Guest TV Appearance on Immigration Reform


Knoxville’s WBIR/NBC affiliate invited me to share a social science perspective on newly proposed immigration reforms.

The live interview also incorporates comments from a student in my Spring 2013 Immigration/Perspectives on the Social Sciences class, which has been quite timely to teach.

Visiting the Highlander Center with my social movements class

What better way to bring social movements to life than with a visit to the Highlander Research and Education Center in New Market, TN with my Collective Behavior & Social Movements class. Rich in movement history and social activism, the Highlander Center has seen the likes of Paulo Freire, Martin Luther King, Jr., Rosa Parks, and countless others working for justice since its 1932 founding by Myles Horton.

Central to the training and empowerment of Highlander over the years has been music rooted in Appalachia, including most famously the civil rights anthem “We Shall Overcome.” Sociologist William Roy captures the political power of music at Highlander and elsewhere in his recent book Reds, Whites, and Blues: Social Movements, Folk Music, and Race in the United States.

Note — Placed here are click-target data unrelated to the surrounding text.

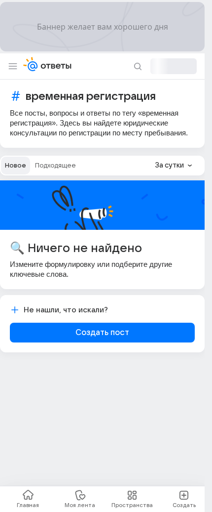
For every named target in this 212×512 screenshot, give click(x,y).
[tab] (15, 165)
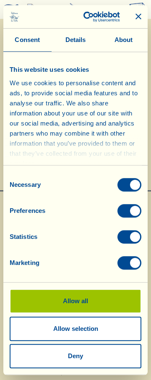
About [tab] (124, 39)
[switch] (129, 211)
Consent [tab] (27, 39)
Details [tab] (75, 39)
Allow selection (75, 328)
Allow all (75, 300)
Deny (75, 355)
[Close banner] (138, 17)
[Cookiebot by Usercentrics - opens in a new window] (88, 16)
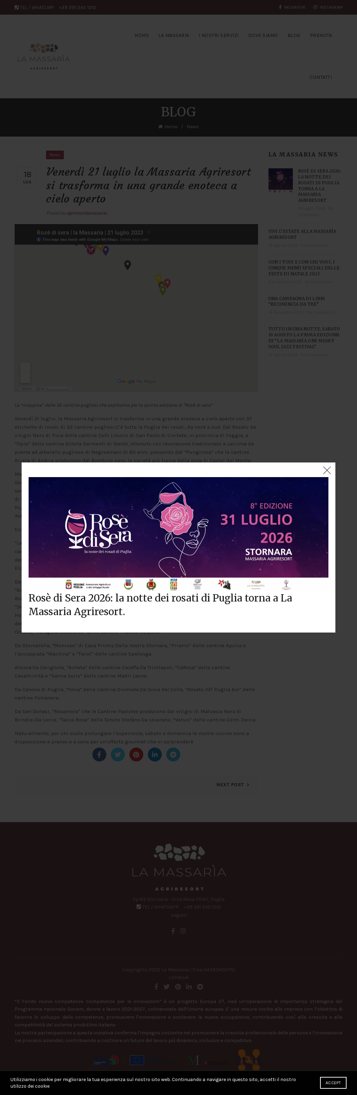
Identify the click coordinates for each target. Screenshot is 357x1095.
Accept (333, 1082)
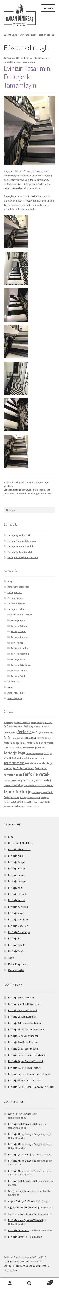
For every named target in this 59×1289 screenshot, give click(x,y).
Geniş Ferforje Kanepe (20, 1113)
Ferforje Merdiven (16, 603)
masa (22, 797)
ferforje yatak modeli (37, 780)
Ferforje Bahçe (14, 592)
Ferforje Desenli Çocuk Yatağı (24, 1067)
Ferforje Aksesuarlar (21, 614)
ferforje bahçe (44, 737)
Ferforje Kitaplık (19, 648)
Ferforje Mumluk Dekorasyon (22, 540)
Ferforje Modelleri (16, 609)
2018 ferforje (8, 723)
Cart (45, 1280)
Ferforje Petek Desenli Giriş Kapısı (27, 1054)
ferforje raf (41, 768)
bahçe (14, 726)
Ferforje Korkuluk (30, 482)
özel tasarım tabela (31, 806)
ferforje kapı (14, 752)
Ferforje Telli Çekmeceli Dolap (25, 1124)
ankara (34, 723)
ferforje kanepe (37, 747)
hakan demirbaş (13, 785)
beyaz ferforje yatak (28, 726)
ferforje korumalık (37, 758)
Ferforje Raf (13, 681)
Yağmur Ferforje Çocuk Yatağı (24, 1207)
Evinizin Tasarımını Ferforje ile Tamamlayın (27, 76)
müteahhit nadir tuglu (28, 493)
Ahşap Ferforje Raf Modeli (22, 1201)
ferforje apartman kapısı (20, 737)
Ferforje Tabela (19, 670)
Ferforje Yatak (18, 676)
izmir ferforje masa (39, 793)
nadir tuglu (46, 493)
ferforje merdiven (34, 763)
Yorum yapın (29, 61)
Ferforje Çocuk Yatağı (19, 1154)
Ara (29, 1283)
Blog (18, 482)
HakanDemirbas (12, 61)
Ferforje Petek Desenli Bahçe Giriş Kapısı (31, 1086)
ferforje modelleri (23, 768)
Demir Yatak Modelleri (18, 586)
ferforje (24, 731)
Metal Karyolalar (15, 692)
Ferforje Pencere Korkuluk (20, 546)
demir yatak (10, 732)
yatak (20, 801)
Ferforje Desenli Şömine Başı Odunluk (29, 1074)
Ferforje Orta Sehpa (21, 664)
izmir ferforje (17, 792)
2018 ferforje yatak (22, 722)
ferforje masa (14, 763)
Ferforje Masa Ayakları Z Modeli (25, 1220)
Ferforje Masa (18, 659)
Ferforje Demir (18, 631)
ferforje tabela (13, 774)
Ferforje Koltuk (15, 598)
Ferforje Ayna (18, 620)
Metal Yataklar (14, 698)
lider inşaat (9, 493)
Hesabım (10, 1283)
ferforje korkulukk (22, 489)
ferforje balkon (35, 742)
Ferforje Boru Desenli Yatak (23, 1035)
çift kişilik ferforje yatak (33, 802)
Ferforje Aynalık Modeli (19, 535)
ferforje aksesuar (42, 732)
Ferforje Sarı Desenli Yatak (22, 1042)
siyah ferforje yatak (32, 798)
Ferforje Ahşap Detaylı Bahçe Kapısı (28, 1134)
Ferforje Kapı (17, 642)
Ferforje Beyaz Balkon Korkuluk (25, 1061)
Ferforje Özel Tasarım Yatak (23, 1048)
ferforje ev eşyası (20, 747)
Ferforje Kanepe (19, 637)
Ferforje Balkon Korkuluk (19, 551)
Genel (10, 687)
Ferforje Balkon (19, 625)
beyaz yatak (43, 726)
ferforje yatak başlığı (13, 780)
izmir (50, 785)
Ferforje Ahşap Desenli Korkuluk (26, 1029)
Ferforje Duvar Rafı (18, 1230)
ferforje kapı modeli (34, 753)
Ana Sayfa (12, 34)
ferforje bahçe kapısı (15, 742)
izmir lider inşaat (41, 489)
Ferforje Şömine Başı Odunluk (24, 1080)
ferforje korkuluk (20, 758)
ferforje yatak (36, 774)
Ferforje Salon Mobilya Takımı (22, 557)
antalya (40, 722)
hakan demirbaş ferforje (36, 785)
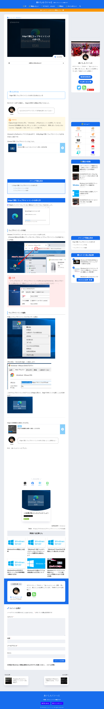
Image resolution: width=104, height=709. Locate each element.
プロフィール (78, 130)
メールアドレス (12, 645)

Though we didn’t get to sing along with legacy songsters Guy and Candie Carawan this time (as my previous classes have done), our workshop participation, tour, and picnic in the beautiful hills of East Tennessee provided ample space for reflection upon popular education, organizing, movement building, and the history of social change.


Syllabus and Assignment from My Sociology of Religion Class Published by the ARDA

The Association of Religion Data Archives (ARDA) has just published my Sociology of Religion class syllabus and Ethnography Panel assignment in their Learning Center.  Both can be found here.

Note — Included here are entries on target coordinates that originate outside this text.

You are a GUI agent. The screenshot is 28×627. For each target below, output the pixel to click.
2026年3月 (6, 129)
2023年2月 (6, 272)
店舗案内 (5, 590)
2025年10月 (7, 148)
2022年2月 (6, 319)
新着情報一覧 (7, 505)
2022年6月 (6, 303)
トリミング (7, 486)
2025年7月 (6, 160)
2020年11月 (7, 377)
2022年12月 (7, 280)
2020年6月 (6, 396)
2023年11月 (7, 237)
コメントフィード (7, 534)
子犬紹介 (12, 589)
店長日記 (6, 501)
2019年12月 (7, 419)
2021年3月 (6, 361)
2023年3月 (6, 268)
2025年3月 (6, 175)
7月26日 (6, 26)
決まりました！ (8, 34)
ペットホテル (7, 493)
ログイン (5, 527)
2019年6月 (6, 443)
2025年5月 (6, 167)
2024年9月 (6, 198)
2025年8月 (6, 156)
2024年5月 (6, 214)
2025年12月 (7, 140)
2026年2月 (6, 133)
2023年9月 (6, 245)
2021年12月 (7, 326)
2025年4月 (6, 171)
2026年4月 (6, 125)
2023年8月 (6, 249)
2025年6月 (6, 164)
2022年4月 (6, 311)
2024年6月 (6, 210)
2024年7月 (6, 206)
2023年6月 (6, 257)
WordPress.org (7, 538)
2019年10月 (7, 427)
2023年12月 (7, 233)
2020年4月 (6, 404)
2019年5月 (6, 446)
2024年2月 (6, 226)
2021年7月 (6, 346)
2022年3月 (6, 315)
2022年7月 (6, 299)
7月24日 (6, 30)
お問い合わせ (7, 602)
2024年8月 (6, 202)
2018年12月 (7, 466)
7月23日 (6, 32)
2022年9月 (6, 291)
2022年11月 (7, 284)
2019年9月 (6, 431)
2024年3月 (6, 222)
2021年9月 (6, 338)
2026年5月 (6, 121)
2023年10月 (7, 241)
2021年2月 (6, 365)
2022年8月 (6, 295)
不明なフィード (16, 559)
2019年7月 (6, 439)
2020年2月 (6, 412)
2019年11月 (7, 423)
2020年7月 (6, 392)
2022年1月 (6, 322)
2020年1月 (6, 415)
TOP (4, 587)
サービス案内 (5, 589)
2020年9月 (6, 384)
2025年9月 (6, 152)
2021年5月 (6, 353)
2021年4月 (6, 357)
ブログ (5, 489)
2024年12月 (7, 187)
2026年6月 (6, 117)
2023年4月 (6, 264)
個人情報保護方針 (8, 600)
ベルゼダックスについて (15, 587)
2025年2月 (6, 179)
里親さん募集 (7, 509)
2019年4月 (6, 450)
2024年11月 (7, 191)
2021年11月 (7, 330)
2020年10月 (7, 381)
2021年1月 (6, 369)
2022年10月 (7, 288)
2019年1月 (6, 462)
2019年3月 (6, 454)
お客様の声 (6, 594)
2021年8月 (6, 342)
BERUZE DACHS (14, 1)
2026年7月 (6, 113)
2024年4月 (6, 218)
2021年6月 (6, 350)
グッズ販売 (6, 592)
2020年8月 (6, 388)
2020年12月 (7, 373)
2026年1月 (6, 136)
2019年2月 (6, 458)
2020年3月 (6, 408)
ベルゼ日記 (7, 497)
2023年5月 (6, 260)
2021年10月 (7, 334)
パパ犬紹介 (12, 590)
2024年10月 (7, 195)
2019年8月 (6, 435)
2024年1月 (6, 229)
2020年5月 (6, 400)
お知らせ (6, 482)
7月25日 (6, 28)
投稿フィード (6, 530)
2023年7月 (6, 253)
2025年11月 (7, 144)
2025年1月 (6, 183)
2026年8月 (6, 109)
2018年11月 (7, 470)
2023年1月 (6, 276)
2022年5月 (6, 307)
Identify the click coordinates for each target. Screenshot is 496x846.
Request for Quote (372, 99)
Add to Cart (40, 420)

The ARDA is an exceptional resource for learning more about sociological elements of religion.  Find out how many people in the U.S. believe in God or what percentage affiliate with various religious traditions.  Access dozens of additional survey questions to add to your question bank, read articles on religious trends, or search the sociology of religion bibliographic database in the Religion Research Hub.  Possibilities abound.  All of this great social scientific research on religion is available for free via the ARDA thanks to funding and leadership from the Lilly Endowment, the John Templeton Foundation, and the Pennsylvania State University.

“Green” Grading

Final grades for my undergraduates were due today, concluding the first semester for which I ventured into “green” grading practices.  Despite a few hiccups, it is a practice I plan to continue.  Previous semesters brought reams of paper into my office; this approach utilizes digital submission via the school’s Blackboard/Angel online learning management system.  Beyond paper submission, I can offer feedback and evaluation using Turnitin’s “Grademark.”

Among the advantages, as I see them:

  • Immense savings and conservation in paper and printing.
  • I have a track record of which students have submitted their assignment (and which students haven’t), marked by the exact day and time.
  • The system I use does an automatic check for plagiarism, a problem which is (unfortunately) becoming more and more common.
  • No more searching for students to hand back papers after semester’s end.  They can access my comments online, in a secure location.
  • I can grade in the exact order in which papers are received (an incentive for early submission, perhaps?).
  • No more having to decipher my handwriting.
  • I save time by creating a list of common comments to paste, rather than rewriting the same suggestion a dozen times.
  • I can grade anywhere I have my laptop; no more lugging around heavy bags filled with student assignments.
  • No class time needed to hand back stacks of papers (when you may mistake “Johnni” for “Ricky”).
  • Reading reactions can be shared and read by the entire class to generate discussion.
  • Submission through Blackboard/Angel is far easier to manage than papers accepted via email.

A few disadvantages:

  • The Blackboard/Angel grading system does not work on my iPad.
  • In my transition this semester, I still allowed some paper submissions. Simultanously tracking multiple submission types caused confusion.
  • This means even more “screen time” for me.
  • No grading when internet service goes down.
  • Students often received “error” messages even when their assignments uploaded successfully.

Next goal: Green Teaching = going paperless in the classroom.